Certains professeurs disent aussi : « Je n’ai pas été formé(e) pour ça. »[22] Ce ça n’est pas sans lien avec celui dont parle Lacan dans une phrase de « Télévision »[23] où il évoque ce réel en jeu propre à chacun, cette part de hors sens liée au désordre pulsionnel. Ce ça qualifie souvent ce qui se dit de la violence des jeunes dans certains établissements, les disparités linguistiques auxquelles ils sont confrontés : les ravages du retour du religieux mais aussi la télévision, les jeux électroniques qui les isolent.
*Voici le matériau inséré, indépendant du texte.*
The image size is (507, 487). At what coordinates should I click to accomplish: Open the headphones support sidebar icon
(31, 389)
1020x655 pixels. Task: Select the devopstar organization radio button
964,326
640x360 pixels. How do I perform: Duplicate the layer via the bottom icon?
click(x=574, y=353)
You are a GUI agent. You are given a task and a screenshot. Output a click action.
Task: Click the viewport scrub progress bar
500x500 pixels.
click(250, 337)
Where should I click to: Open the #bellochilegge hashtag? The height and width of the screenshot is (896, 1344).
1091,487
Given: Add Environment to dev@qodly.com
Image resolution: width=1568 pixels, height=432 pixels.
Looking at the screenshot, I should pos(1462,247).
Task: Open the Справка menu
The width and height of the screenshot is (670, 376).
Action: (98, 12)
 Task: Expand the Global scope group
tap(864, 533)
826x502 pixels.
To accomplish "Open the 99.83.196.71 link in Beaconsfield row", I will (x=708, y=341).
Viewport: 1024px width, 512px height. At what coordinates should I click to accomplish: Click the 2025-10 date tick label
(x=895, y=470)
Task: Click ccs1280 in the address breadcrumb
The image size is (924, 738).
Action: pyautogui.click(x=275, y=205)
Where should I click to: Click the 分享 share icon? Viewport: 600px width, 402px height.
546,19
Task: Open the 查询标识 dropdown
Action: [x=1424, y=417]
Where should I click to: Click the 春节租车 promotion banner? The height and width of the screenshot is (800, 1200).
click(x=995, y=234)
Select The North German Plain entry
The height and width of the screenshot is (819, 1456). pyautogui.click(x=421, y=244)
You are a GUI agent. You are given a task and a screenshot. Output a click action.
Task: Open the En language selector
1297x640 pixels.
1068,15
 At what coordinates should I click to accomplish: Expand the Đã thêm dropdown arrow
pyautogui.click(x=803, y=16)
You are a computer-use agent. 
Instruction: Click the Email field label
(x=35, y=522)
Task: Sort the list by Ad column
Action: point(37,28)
Ces enfants sont comme désaccompagnés de la présence de l’Autre, et du fait de leur précarité symbolique, sont les plus exposés à se retrouver seuls face à ce réel propre à chacun que Lacan, grâce à Freud, a fait valoir comme ce ça. Ce ça, c’est ce désordre pulsionnel, où la pulsion de mort semble de plus en plus déborder les sujets au point de les produire comme sans limites, sans bords, sans Autre. Ils usent alors d’une langue qui ne s’articule plus à l’Autre, qui ne les aide pas à prendre place dans les lieux de l’école.


Comment comprendre les comportements des adolescents ?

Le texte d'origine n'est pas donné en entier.